BACKGROUND AND AIMS: While quantitative descriptions of KCNQ2- DEE have been provided from in-depth survey data, limited qualitative interview-based data exists describing the patient-caregiver experiences with KCNQ2-DEE and the burden of disease. We performed this study to develop KCNQ2-DEE conceptual models to illustrate the disease- and quality of life (QoL)-related experiences and identify its most burdensome aspects.
METHODS: One-on-one interviews were conducted with US-based parental caregivers of children (1–18 years-old, September through November 2023) with mild, severe, and profound KCNQ2-DEE phenotypes. Parents were recruited via a patient advocacy group (KCNQ2 Cures Alliance). Semi-structured interviews were audio recorded, transcribed, coded and analysed by ATLS.TI, following established qualitative research methods. Concept saturation was assessed, and 4 models were derived – one for each phenotype severity level and one overall model. The most burdensome disease aspects were discussed (rated on a 0–10 scale).
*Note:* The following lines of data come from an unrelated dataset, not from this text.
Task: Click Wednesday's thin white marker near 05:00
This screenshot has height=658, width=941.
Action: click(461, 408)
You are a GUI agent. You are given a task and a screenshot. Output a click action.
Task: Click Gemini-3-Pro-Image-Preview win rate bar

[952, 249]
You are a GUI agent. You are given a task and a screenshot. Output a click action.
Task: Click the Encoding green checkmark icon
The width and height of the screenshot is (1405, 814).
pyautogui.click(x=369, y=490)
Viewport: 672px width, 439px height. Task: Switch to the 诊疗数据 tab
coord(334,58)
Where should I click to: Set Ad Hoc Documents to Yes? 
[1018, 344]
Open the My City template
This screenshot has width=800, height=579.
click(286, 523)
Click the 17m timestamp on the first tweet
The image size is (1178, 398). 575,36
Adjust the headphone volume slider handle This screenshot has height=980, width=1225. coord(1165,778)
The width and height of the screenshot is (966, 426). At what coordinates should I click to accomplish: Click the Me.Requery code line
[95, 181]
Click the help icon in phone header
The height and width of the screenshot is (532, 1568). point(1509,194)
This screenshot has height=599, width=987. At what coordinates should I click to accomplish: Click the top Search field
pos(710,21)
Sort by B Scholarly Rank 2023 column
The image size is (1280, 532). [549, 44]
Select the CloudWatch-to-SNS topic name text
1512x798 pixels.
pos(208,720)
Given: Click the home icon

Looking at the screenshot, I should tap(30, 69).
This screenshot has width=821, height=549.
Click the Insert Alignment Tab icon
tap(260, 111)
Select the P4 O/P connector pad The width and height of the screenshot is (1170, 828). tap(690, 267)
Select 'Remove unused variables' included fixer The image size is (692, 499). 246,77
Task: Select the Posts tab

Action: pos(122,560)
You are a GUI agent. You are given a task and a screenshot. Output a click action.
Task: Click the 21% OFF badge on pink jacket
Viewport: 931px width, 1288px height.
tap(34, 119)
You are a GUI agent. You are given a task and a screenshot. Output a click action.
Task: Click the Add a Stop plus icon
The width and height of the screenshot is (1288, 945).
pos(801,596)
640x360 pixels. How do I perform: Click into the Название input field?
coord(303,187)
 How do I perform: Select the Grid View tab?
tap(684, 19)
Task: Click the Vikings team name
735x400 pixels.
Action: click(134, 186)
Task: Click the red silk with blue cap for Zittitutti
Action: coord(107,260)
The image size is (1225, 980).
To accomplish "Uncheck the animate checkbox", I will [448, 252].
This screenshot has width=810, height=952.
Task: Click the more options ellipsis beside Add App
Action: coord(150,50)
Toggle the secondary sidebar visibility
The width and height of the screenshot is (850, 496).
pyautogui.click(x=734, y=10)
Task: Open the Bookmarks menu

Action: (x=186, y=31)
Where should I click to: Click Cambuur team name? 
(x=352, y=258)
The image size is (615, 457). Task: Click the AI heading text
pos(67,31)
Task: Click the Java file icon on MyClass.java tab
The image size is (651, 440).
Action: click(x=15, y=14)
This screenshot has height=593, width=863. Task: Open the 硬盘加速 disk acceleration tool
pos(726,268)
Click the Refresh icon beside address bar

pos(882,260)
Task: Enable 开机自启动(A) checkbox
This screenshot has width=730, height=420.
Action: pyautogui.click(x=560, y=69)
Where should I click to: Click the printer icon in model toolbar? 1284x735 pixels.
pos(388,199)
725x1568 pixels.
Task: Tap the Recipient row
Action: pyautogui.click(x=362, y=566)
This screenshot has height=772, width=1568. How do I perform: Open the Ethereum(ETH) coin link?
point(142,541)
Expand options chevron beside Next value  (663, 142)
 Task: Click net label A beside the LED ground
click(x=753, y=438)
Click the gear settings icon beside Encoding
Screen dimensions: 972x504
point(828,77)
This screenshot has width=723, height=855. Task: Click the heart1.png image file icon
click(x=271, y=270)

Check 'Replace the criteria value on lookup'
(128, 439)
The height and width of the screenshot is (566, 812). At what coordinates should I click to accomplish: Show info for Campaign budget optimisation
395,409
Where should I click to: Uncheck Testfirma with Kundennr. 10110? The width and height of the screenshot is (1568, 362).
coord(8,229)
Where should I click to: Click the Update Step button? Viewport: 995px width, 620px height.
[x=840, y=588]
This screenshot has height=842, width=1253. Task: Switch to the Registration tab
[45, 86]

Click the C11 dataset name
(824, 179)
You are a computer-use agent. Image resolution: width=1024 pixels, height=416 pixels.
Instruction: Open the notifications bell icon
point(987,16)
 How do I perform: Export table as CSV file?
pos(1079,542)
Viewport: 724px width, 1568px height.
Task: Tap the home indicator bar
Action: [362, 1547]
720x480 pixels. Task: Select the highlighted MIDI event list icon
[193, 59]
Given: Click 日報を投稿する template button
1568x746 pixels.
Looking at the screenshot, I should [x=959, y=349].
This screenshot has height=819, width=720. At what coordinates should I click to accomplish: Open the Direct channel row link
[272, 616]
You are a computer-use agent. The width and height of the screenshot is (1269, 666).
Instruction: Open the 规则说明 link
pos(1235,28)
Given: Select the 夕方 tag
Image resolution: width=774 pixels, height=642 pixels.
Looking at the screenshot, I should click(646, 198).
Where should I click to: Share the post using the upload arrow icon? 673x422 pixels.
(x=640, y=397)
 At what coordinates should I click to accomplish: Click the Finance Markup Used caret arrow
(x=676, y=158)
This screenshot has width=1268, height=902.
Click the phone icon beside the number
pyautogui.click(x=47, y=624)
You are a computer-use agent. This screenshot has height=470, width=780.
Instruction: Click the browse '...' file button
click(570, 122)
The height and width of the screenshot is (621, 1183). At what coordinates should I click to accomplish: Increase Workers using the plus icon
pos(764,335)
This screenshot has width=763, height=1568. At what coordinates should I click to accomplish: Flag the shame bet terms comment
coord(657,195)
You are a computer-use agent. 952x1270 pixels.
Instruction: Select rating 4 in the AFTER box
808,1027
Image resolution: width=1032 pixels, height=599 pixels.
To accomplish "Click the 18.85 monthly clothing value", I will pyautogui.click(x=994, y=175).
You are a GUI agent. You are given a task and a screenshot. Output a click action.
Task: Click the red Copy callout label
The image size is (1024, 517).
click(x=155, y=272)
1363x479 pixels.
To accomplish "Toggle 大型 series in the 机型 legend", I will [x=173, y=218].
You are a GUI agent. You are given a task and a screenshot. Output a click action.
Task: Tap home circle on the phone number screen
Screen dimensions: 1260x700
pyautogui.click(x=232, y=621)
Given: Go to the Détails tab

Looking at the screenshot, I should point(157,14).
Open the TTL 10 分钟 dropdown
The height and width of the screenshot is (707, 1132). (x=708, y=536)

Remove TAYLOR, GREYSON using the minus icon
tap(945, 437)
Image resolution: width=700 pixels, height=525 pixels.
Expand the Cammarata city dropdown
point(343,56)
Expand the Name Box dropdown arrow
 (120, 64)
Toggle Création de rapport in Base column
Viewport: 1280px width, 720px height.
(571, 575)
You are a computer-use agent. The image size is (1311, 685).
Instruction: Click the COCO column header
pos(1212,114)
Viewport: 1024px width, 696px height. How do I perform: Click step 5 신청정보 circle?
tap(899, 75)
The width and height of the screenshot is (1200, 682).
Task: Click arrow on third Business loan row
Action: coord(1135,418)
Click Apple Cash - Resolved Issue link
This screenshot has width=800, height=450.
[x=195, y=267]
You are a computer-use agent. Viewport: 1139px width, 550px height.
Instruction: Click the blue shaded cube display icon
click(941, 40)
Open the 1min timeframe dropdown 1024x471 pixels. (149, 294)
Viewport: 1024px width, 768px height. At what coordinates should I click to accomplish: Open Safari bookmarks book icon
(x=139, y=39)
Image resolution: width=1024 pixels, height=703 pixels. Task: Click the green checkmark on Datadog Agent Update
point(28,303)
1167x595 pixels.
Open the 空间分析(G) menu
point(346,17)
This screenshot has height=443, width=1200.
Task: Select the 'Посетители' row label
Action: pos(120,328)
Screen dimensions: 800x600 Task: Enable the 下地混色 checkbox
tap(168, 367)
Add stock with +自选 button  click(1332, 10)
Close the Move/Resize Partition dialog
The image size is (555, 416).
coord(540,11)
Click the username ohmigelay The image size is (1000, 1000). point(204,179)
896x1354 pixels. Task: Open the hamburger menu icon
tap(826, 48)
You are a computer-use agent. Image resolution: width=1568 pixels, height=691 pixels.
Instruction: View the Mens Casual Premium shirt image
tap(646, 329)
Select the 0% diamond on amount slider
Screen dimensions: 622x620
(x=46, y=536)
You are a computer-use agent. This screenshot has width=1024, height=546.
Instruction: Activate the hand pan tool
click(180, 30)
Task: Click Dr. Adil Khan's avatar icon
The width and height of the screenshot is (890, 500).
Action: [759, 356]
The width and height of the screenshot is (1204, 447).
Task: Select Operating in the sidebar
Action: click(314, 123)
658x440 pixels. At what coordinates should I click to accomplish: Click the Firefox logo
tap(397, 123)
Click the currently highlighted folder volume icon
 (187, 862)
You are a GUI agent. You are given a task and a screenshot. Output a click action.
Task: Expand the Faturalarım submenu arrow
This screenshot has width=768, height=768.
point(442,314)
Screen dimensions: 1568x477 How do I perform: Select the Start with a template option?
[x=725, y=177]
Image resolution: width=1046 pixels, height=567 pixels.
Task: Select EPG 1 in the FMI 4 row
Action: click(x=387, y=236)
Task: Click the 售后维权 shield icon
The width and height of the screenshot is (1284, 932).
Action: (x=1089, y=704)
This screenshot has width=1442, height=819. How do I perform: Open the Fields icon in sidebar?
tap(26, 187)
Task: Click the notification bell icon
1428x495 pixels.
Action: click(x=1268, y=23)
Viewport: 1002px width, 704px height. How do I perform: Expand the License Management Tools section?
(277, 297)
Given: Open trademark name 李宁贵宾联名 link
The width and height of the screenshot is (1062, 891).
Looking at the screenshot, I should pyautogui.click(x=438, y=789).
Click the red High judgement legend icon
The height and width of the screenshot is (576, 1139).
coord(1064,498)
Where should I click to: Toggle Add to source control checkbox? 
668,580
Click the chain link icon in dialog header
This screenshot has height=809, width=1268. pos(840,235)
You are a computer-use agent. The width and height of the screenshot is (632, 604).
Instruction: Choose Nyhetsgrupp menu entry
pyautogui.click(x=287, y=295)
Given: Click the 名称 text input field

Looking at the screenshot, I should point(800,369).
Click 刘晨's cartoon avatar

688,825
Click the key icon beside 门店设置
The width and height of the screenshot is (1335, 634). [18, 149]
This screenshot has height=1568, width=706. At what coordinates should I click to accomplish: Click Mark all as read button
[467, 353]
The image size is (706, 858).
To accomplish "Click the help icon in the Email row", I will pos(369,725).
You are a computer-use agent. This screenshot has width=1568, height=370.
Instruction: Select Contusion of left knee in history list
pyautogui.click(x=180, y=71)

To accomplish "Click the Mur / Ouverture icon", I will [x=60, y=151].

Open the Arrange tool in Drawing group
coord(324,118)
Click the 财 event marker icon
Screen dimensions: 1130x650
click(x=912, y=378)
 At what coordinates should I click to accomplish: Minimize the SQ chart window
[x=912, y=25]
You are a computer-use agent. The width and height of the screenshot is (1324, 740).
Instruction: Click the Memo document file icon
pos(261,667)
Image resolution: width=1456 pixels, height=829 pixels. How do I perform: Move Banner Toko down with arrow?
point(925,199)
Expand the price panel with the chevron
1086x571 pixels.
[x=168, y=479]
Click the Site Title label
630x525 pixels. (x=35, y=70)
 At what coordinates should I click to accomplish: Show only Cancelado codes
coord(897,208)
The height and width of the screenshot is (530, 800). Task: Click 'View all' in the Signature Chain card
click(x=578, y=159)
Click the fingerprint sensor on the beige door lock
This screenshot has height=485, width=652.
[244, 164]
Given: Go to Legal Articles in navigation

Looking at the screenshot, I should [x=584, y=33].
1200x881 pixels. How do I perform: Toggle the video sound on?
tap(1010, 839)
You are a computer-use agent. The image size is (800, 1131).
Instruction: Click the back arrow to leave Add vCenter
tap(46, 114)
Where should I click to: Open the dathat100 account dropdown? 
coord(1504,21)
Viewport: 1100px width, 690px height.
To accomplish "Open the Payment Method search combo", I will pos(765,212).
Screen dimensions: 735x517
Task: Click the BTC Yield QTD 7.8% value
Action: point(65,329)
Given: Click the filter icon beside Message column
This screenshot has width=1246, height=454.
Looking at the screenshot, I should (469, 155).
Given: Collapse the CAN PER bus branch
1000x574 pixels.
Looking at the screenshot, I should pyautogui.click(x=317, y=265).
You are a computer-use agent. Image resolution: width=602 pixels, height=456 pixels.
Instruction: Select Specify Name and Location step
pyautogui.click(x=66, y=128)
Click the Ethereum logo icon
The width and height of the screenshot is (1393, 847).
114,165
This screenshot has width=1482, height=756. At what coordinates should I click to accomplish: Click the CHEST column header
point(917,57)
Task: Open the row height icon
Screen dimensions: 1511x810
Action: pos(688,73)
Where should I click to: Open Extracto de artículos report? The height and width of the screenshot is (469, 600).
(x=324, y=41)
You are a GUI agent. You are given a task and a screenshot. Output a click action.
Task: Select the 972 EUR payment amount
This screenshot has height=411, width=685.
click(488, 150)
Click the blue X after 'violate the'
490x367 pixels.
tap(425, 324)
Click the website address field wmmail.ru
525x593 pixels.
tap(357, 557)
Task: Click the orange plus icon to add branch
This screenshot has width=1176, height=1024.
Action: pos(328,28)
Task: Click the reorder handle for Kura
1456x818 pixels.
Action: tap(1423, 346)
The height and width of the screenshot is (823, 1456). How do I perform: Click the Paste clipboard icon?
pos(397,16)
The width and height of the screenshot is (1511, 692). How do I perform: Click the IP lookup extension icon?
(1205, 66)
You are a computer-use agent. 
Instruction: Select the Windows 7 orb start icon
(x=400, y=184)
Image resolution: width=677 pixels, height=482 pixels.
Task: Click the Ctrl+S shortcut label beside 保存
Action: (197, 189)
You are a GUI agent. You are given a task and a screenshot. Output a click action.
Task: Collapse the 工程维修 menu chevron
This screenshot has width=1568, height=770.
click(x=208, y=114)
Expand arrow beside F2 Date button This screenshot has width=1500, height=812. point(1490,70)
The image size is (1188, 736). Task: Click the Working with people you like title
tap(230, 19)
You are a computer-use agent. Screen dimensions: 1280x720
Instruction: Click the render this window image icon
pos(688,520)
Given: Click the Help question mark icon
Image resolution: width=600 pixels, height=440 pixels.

RESULTS: Based on interviews with 53 parents, the most common concepts reported were communication difficulties, gross and fine motor problems, and chewing/eating difficulties; each worsening with increasing phenotype severity and with age. Communication challenges was the most burdensome symptom (mean = 8.6/10, n= 47, 87% participants). Epileptic seizures were a key concern in infancy, but once adequately controlled were rated as one of the least burdensome symptoms post-infancy (mean = 5.0/10, n= 23, 43% participants)
CONCLUSION: KCNQ2-DEE is a multifactorial condition that manifests through numerous symptoms, resulting in significant impacts on the child and parent. These findings identify the outcome domains important to families and patients that could inform measurement tools and endpoint selection in future therapeutic trials.